Records provided -
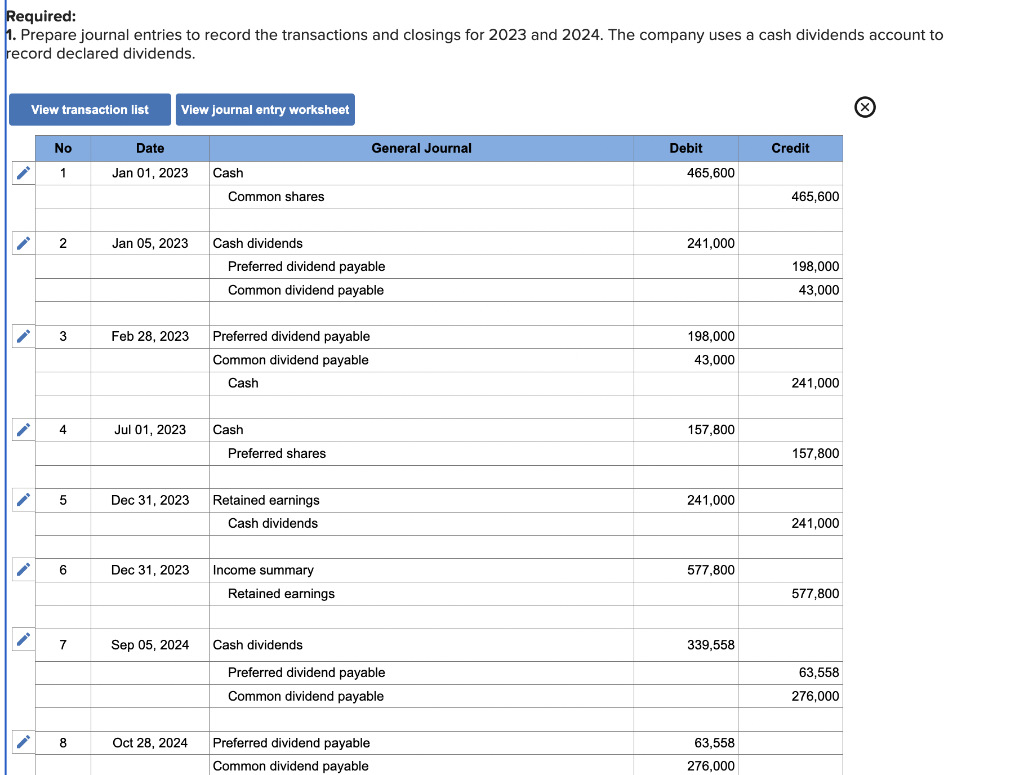
Task: Edit the Jul 01, 2023 preferred shares entry
Action: point(22,429)
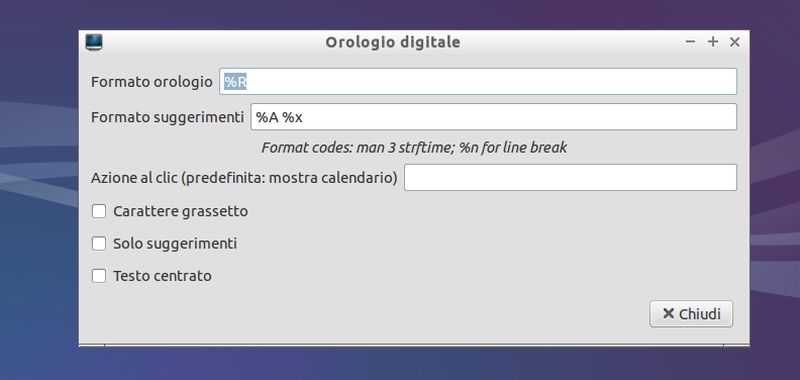
Task: Focus the Formato orologio text field
Action: pos(478,82)
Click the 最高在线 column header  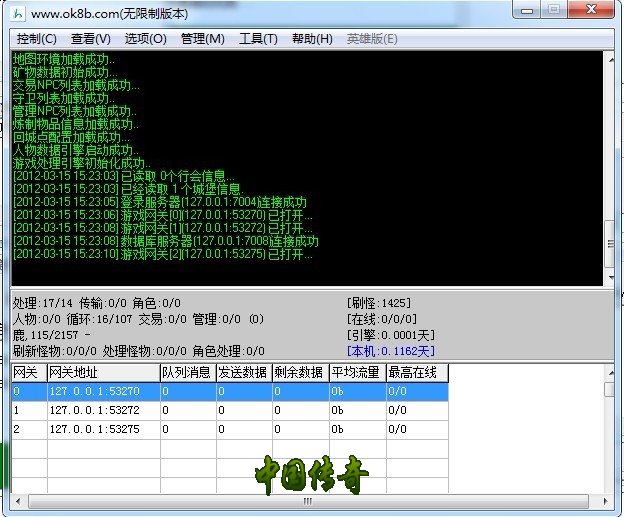pos(416,373)
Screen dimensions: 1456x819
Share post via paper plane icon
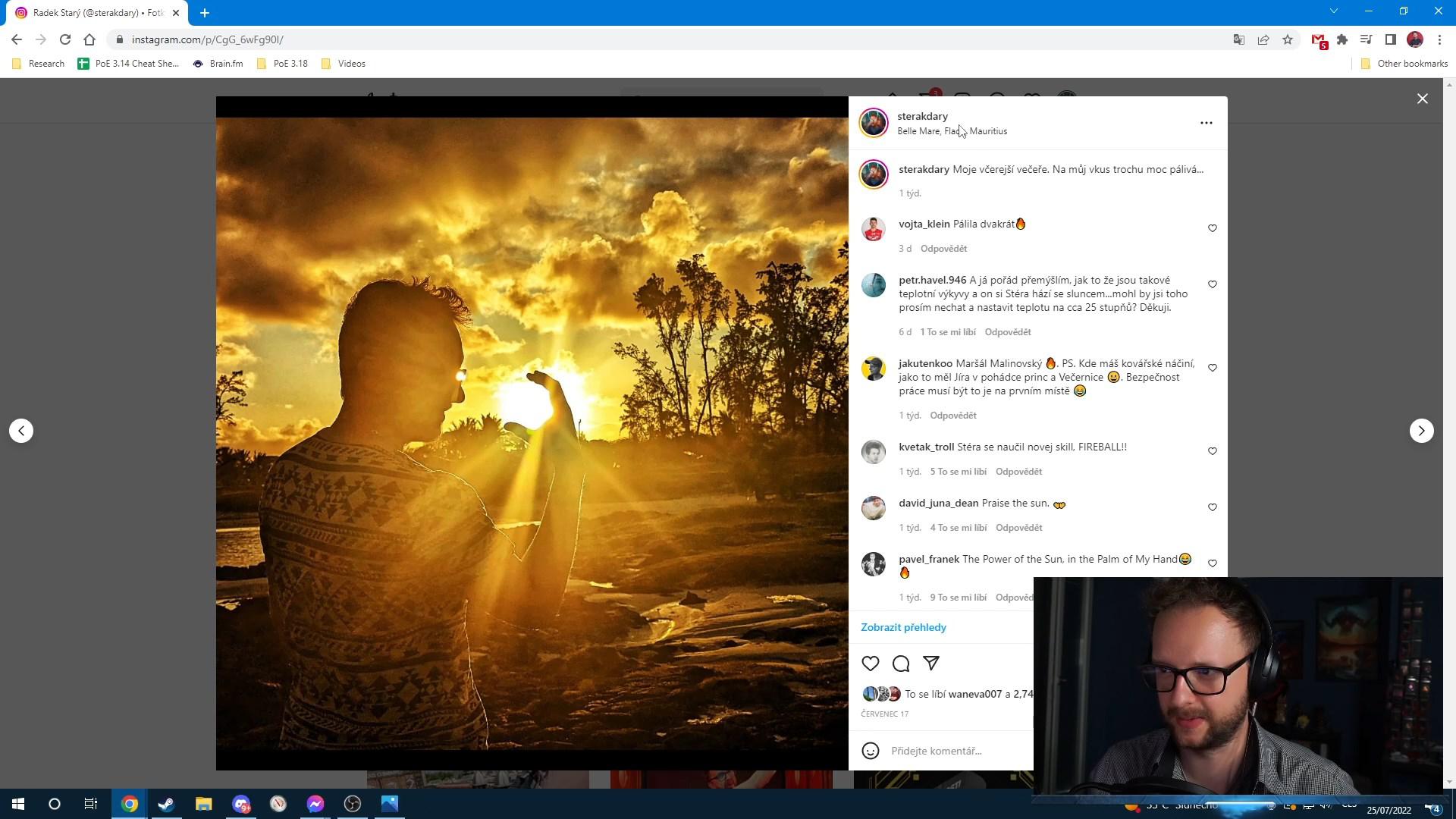[x=931, y=664]
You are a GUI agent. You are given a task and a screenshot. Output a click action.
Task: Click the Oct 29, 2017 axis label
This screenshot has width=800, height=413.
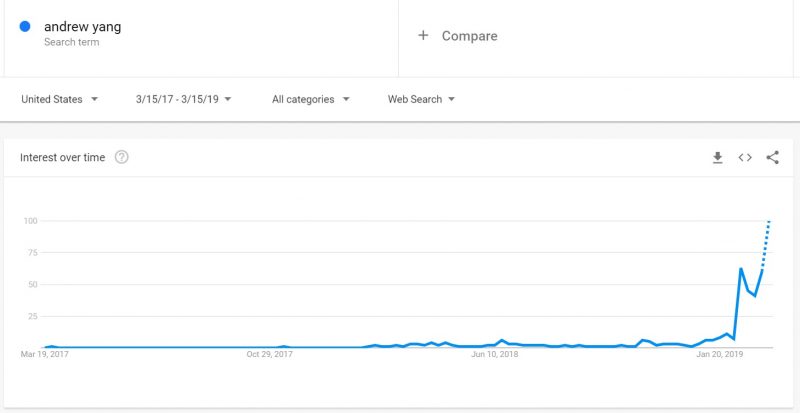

Exercise objective - Copy out unchanged the lines from the one containing "You are a GUI" up to and including the last line of the records, leaving out the pictures.

Finished exercise -
You are a GUI agent. You are given a task and a screenshot. Output a click action.
Task: Click the Oct 29, 2017 axis label
This screenshot has width=800, height=413.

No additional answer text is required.